August 2017 Auckland Property Market Commentary

Strong growth in Auckland’s economy has continued to drive the region’s commercial and industrial property markets.  Robust market fundamentals combined with low interest rates have helped maintain investor demand for properties.  However, the availability of credit is starting to impact on some potential purchasers limiting their ability to leverage deals. 

An overview of the key sectors within the market includes:

  • Auckland’s strong regional economic growth has resulted in an additional 32,600 employees in the typical office occupying businesses over the last five years.  This has increased the demand for office space and resulted in net absorption of 123,000 square metres in the CBD and 114,000 square metres in the metropolitan market over the last five years.  Growth in demand combined with low vacancy rates has meant tenants increasingly have had to consider B grade space due to a lack of vacant supply in prime and A grade buildings or alternatively consider fringe city locations.  The supply side of the market has started to respond to market pressures.  Construction activity has increased as developers look to take advantage of low CBD vacancy rates and ongoing rental growth.   There is now 82,000 square metres of office space under construction in the CBD and a further 73,000 square metres under construction outside the CBD.  Once completed these buildings will place upward pressure on vacancy rates.  Investor demand for good quality stock remains strong.
  • The industrial market continues to experience strong underlying market fundamentals with increasing demand, low vacancy rates, increased rents, and strong investor demand.  However, some market drivers are starting to change.  Anecdotal evidence suggests banks are rationing credit to developers which is impacting on their ability to respond to demand.  Land values remain high and combined with growth in construction costs this also means it is difficult for developers to create the additional space required.  These are all typical characteristics of a late cycle upswing in market activity.  The implications of the Unitary Plan are still flowing through into the market.  In areas which have been rezoned Mixed Use, commercial and industrial occupiers are now having to compete with residential developers for buildings.  Landlords are now preferring to offer shorter term leases to position themselves so that they can take advantage of any future redevelopment opportunities.  Consequently, an increasing number of tenants are looking for owner occupier style opportunities so they can secure premises for their business in the medium to long term.
  • Retail property continues to experience strong demand for space with limited space available for lease in prime locations.  Ongoing population growth, driven by historically high levels of net overseas migration gains, combined with low interest rates and increased house prices should continue to support retail sales growth although this is unevenly distributed across different store types.  Consumer confidence in Auckland remains strong supporting growth in retail sales.  Investor appetite for retail investments has continued to outstrip supply of properties available for sale and yields continue to firm.

New Zealand is entering its eighth year of sustained economic growth with growth at its non-inflationary potential.  The current economic cycle has been supported by strong population growth which is underpinned by high levels of net inward and overseas migration.  New Zealand’s economy grew slightly lower than market expectations in the December 2016 quarter, increasing by 0.4%. Growth in economic activity was boosted growth in the business services, transport, and manufacturing and construction sectors.

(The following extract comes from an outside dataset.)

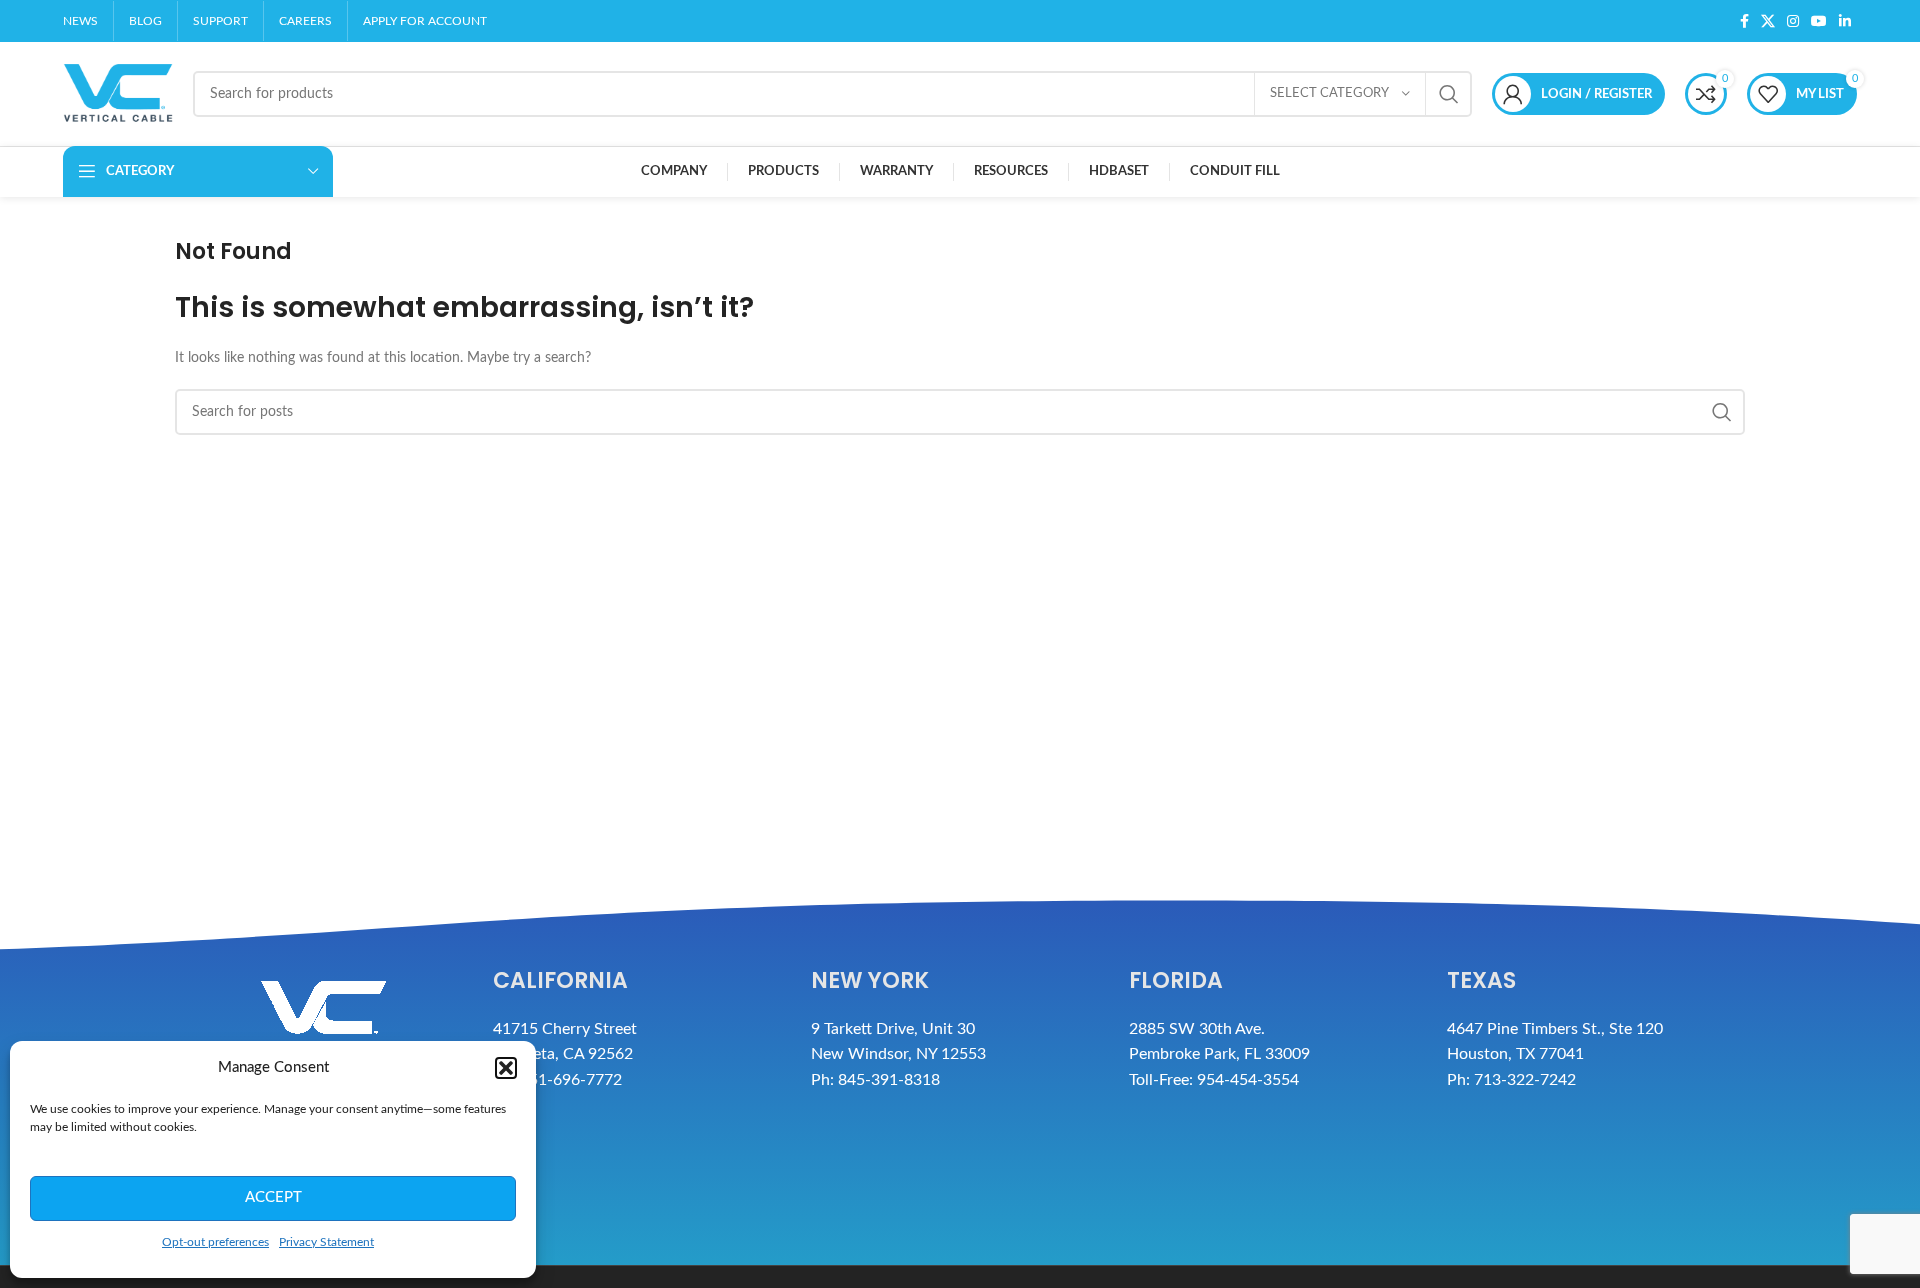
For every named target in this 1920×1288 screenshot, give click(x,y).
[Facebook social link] (1744, 21)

Strong growth in the tourism sector is also underpinning economic growth.  GDP is expected to continue to grow at between 2.0% and 3.0% per annum over the short to medium term.  There is growing unease over the unaffordability of Auckland’s housing stock and the long term implications it may have on the sustainability of the region’s economy.

New Zealand is entering its eighth year of sustained economic growth and is expanding at its non-inflationary potential.  Key national economic growth drivers include accommodative monetary policy, strong population, and robust expansion in the tourism sector.  Auckland region’s economy is expected to continue to grow at above average rates supported by strong migration led population growth (currently 2.8% per annum), ongoing construction activity and infrastructure development, and a robust tourism sector.  Strong population growth has also supported significant growth in house values.

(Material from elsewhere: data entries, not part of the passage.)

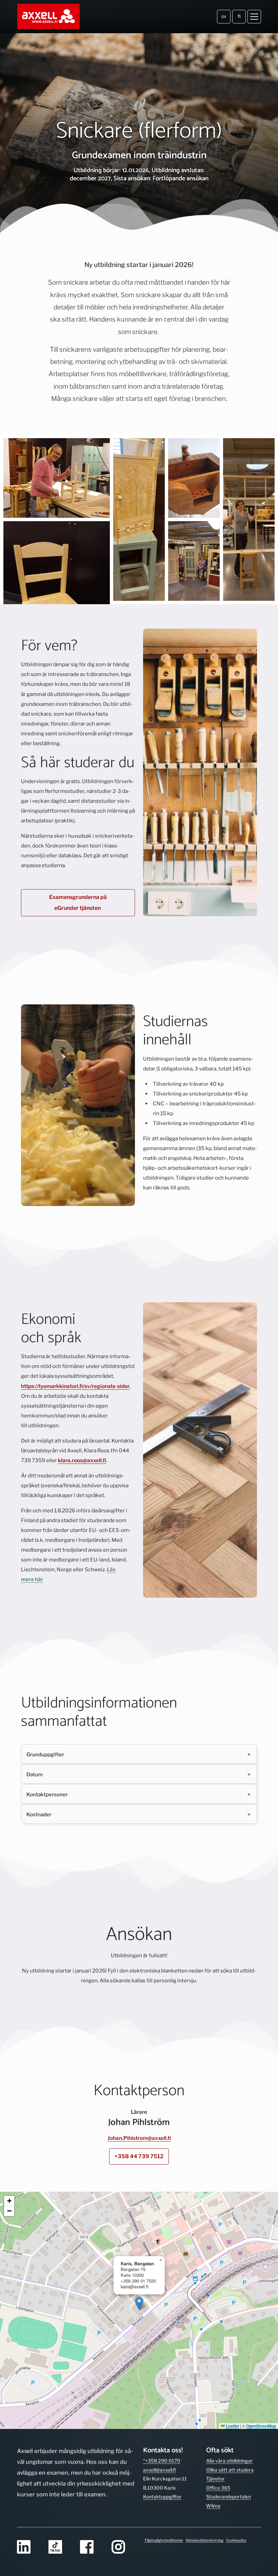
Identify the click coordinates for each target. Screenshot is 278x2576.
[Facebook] (91, 2547)
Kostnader (39, 1814)
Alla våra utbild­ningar (229, 2460)
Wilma (213, 2506)
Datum (34, 1774)
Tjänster (215, 2478)
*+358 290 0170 (161, 2460)
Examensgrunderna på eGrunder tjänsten (78, 902)
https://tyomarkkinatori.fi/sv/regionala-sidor (75, 1386)
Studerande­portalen (228, 2496)
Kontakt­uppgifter (162, 2496)
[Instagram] (123, 2547)
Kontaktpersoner (47, 1794)
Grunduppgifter (45, 1754)
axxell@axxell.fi (159, 2470)
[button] (139, 2303)
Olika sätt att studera (230, 2470)
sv (223, 16)
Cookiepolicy (236, 2540)
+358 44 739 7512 (139, 2156)
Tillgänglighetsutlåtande (163, 2540)
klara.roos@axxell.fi (82, 1460)
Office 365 (218, 2488)
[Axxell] (49, 16)
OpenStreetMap (261, 2426)
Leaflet (232, 2426)
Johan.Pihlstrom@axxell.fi (139, 2138)
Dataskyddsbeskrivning (204, 2540)
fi (239, 16)
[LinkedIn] (28, 2547)
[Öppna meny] (254, 16)
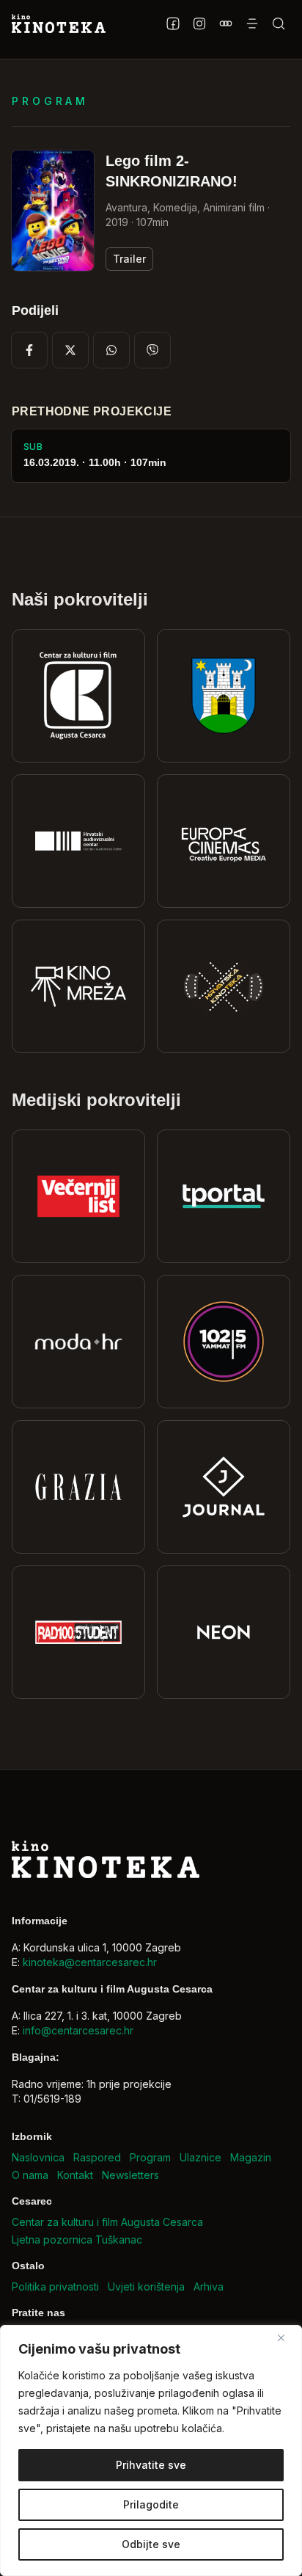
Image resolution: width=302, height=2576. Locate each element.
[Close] (286, 2337)
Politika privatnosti (55, 2286)
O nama (30, 2175)
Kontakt (75, 2175)
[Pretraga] (278, 23)
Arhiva (209, 2286)
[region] (151, 2450)
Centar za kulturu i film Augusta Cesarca (107, 2222)
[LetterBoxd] (225, 23)
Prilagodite (151, 2504)
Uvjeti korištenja (146, 2286)
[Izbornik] (252, 23)
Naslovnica (38, 2157)
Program (150, 2157)
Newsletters (130, 2175)
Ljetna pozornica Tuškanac (77, 2239)
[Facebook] (173, 23)
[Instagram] (199, 23)
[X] (70, 350)
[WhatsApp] (111, 350)
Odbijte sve (151, 2544)
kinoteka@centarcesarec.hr (90, 1962)
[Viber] (152, 350)
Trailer (129, 258)
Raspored (97, 2157)
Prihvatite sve (151, 2465)
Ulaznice (200, 2157)
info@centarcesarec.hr (78, 2030)
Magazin (250, 2157)
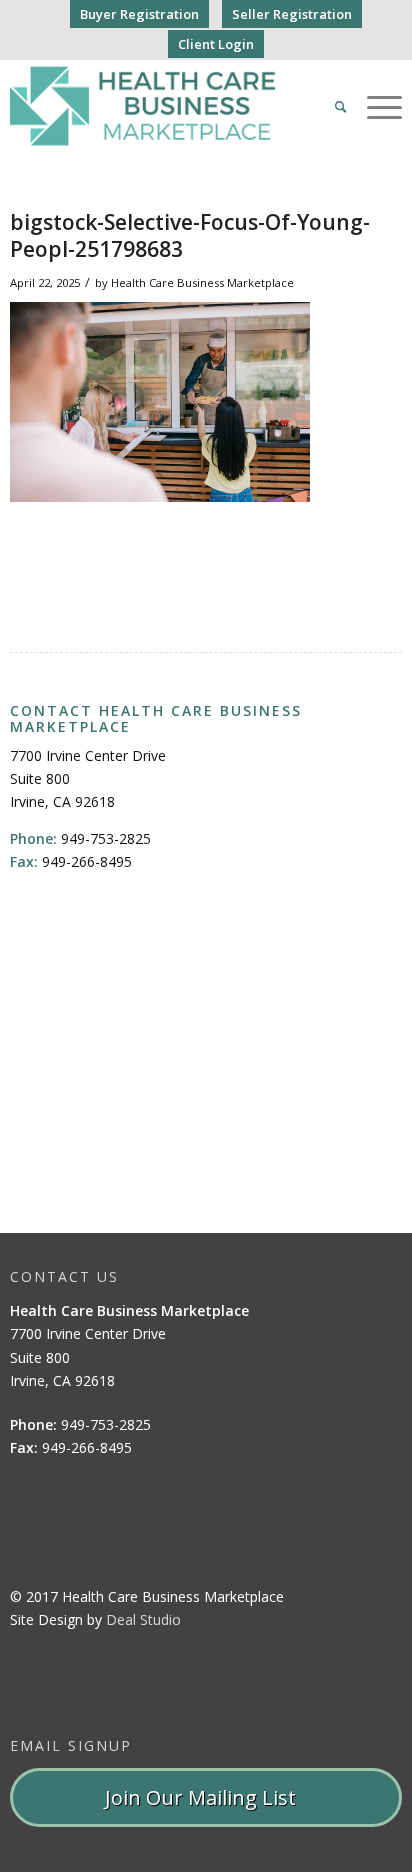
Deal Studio (143, 1619)
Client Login (216, 44)
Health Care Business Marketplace (202, 282)
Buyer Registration (139, 14)
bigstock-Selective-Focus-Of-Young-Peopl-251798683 (190, 235)
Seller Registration (292, 14)
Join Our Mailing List (205, 1797)
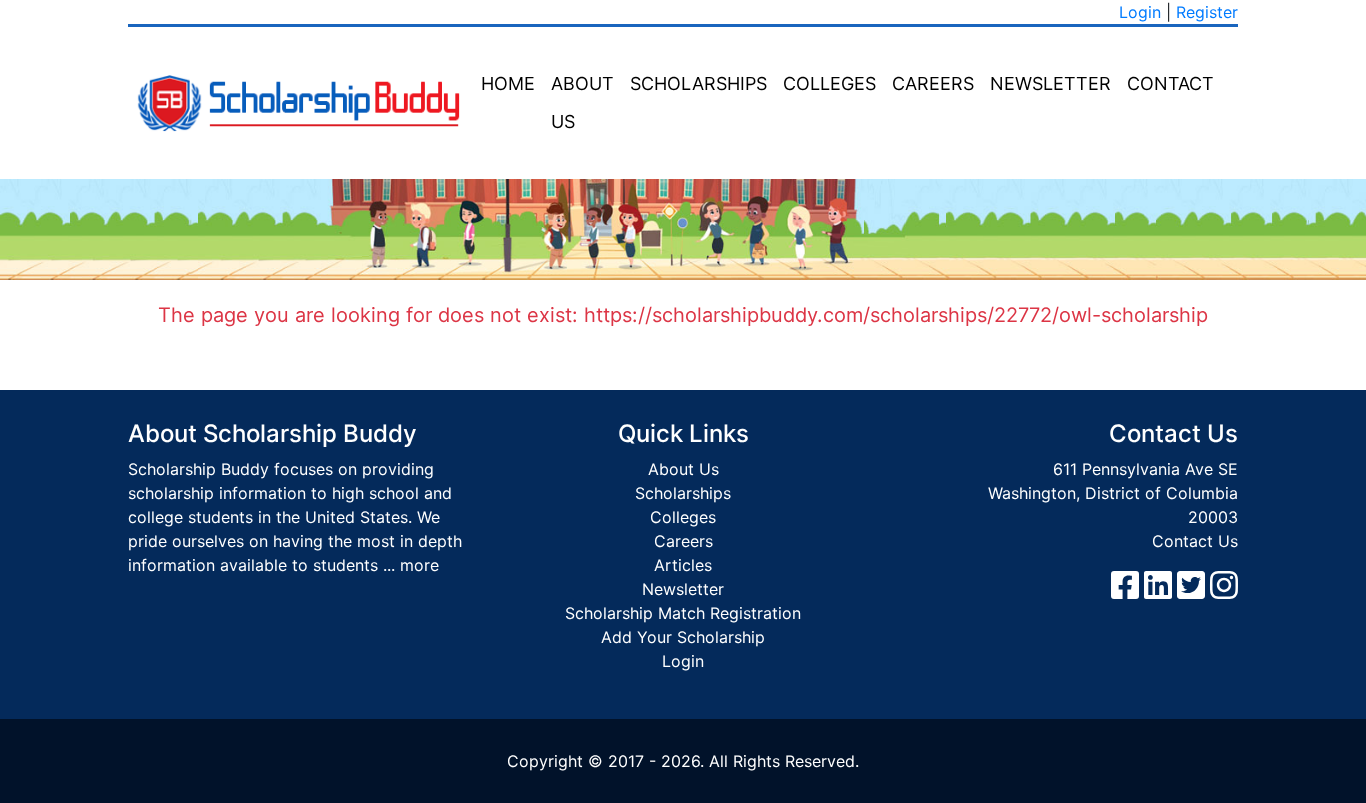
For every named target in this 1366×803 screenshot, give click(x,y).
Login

Table 1 presents the trend in key market indicators by market sector.

Table 1:  Property Market Indicators

Please scroll data
Office market Industrial Retail

Last 12 months Next 12 months  Last 12 months Next 12 months  Last 12 months Next 12 months 
Down Up Steady at low levels
Steady Steady at low levels
Rents Prime up
Secondary up
 Up Up Up  Steady Up 

Short term outlook is for current market conditions to continue as Auckland’s strong regional economy boosts employment growth which will continue to drive demand for more space across all three sectors. 

Figure 1 presents the growth in the value of commercial and industrial building sales in the Auckland region with sale prices more than $2 million.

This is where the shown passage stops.